Abstract: Based on nearly 40 million message pairs posted to Twitter between September 2008 and February 2009, we construct and examine the revealed social network structure and dynamics over the time scales of days, weeks, and months. At the level of user behavior, we employ our recently developed hedonometric analysis methods to investigate patterns of sentiment expression. We find users’ average happiness scores to be positively and significantly correlated with those of users one, two, and three links away. We strengthen our analysis by proposing and using a null model to test the effect of network topology on the assortativity of happiness. We also find evidence that more well connected users write happier status updates, with a transition occurring around Dunbar’s number. More generally, our work provides evidence of a social sub-network structure within Twitter and raises several methodological points of interest with regard to social network reconstructions.

# Question: Where is the happiest place in New York City?

1. Immediately adjacent to any hot dog stand.
2. Madison Square Garden during moments of Linsanity.
3. Tim Tebow’s new apartment building.

No really though, let’s measure some stuff.
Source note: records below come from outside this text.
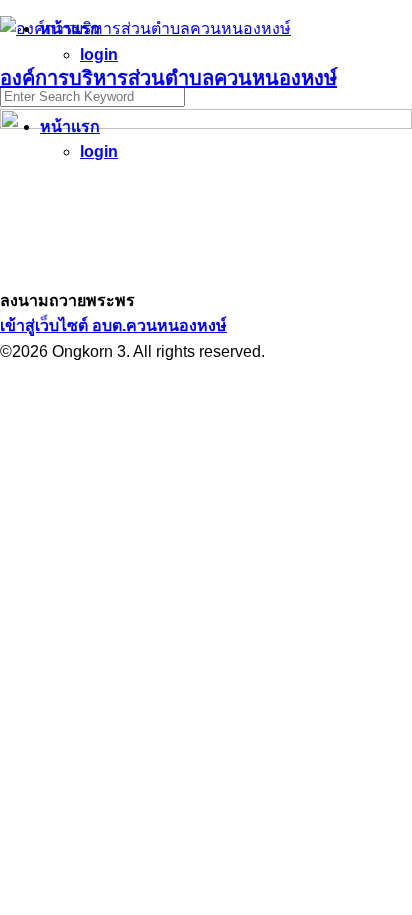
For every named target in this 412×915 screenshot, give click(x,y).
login (99, 151)
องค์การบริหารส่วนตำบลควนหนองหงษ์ (168, 78)
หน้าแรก (70, 126)
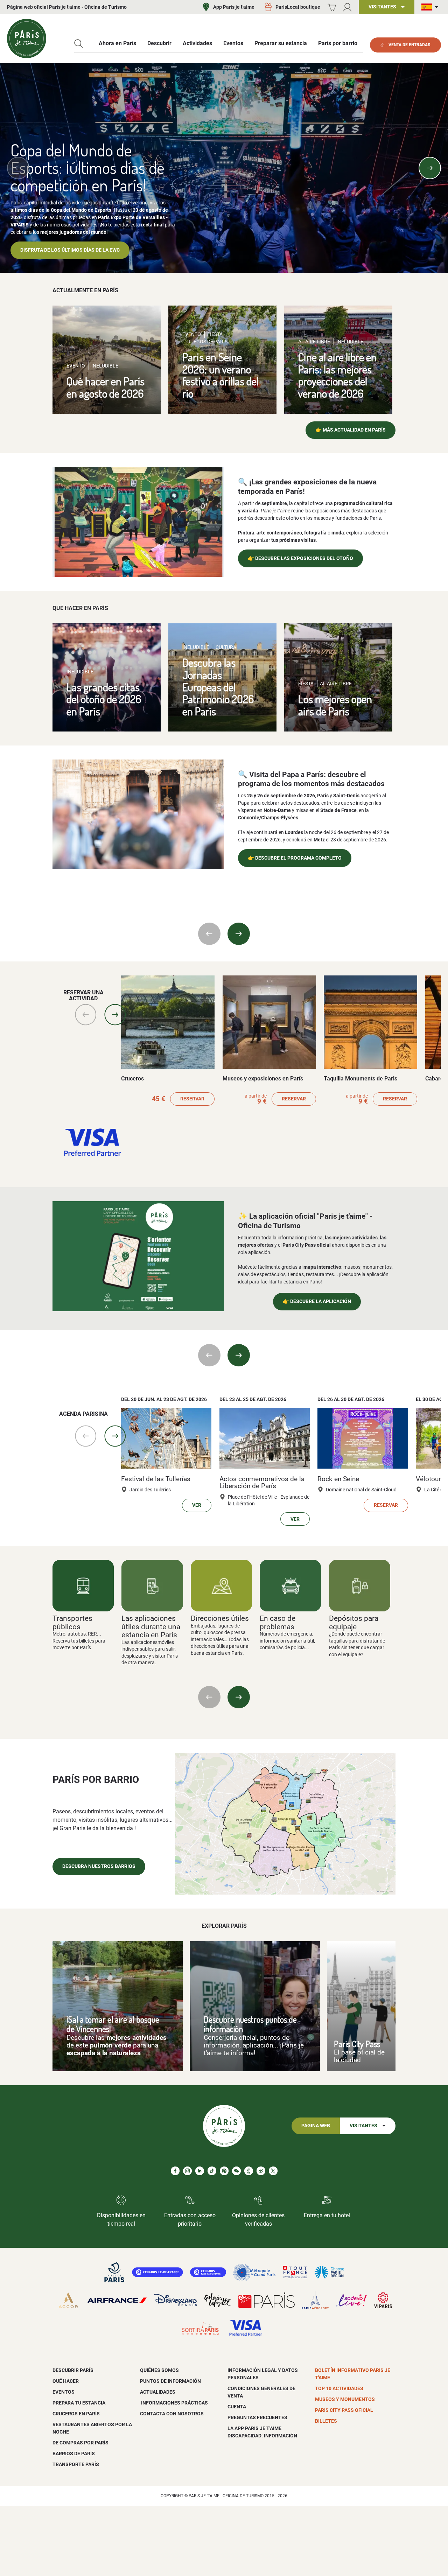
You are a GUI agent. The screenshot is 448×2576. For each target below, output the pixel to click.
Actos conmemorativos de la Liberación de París (261, 1482)
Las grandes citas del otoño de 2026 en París (103, 699)
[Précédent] (209, 1697)
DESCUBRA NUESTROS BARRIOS (98, 1866)
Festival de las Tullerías (155, 1479)
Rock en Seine (338, 1479)
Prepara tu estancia (78, 2403)
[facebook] (175, 2170)
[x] (273, 2170)
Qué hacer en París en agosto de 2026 (105, 387)
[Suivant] (238, 1697)
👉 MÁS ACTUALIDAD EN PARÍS (350, 430)
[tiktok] (212, 2170)
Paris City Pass (357, 2043)
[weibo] (261, 2170)
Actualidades (157, 2392)
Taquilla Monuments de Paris (360, 1078)
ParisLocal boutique (297, 7)
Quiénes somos (159, 2370)
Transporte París (75, 2464)
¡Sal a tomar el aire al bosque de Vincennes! (112, 2024)
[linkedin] (199, 2170)
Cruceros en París (76, 2413)
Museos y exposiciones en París (263, 1078)
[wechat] (236, 2170)
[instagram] (187, 2170)
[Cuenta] (347, 7)
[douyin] (248, 2170)
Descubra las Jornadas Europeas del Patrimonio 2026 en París (218, 686)
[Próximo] (430, 168)
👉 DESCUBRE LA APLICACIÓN (317, 1301)
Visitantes (363, 2126)
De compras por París (80, 2442)
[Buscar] (78, 43)
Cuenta (236, 2406)
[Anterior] (18, 168)
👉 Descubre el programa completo (295, 858)
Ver (196, 1505)
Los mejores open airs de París (335, 705)
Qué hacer (65, 2381)
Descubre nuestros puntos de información (250, 2024)
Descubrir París (72, 2370)
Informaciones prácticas (174, 2403)
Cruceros (132, 1078)
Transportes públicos (72, 1622)
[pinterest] (224, 2170)
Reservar (192, 1099)
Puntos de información (170, 2381)
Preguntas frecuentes (257, 2417)
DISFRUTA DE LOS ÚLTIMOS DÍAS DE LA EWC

Facts: (1) New York City is the most populous city in the US and (2) Manhattan streets are arranged on a rectangular grid. We have already seen how cities, airports, and even streets can be identified using geotagged tweets – here we use more than a half million messages from 2011 to investigate the happiness of NYC streets and avenues (clearly visible in the image below, as is Central Park).

Binning tweets by avenue and street, we use the labMT word list to measure happiness in tweets as a function of avenue and street number:

The results suggest that the west side is slightly happier than the east side, and that happiness actually declines as one moves further uptown. Next we bin by intersection and plot a heat map showing the distribution of happiness over all of the street corners in Manhattan:

The happiest “corner” is actually just inside the western edge of Central Park, where the intersection of 7th and 77th would be (this is just north of the lake and east of the Hayden Planetarium)*. This corner elicits tweets with a relatively high abundance of the positive words “loves” and “sky”, and proportionally less negative words like “not”, “fear” and “no”. Many of the happiest locations actually fall within Central Park!

* Please note that the results reported in this post have not been vetted through panels of experts, statistical tests of significance, or scientific peer review.  They are intended to be a fun and lighthearted exploration of our more formal research interests.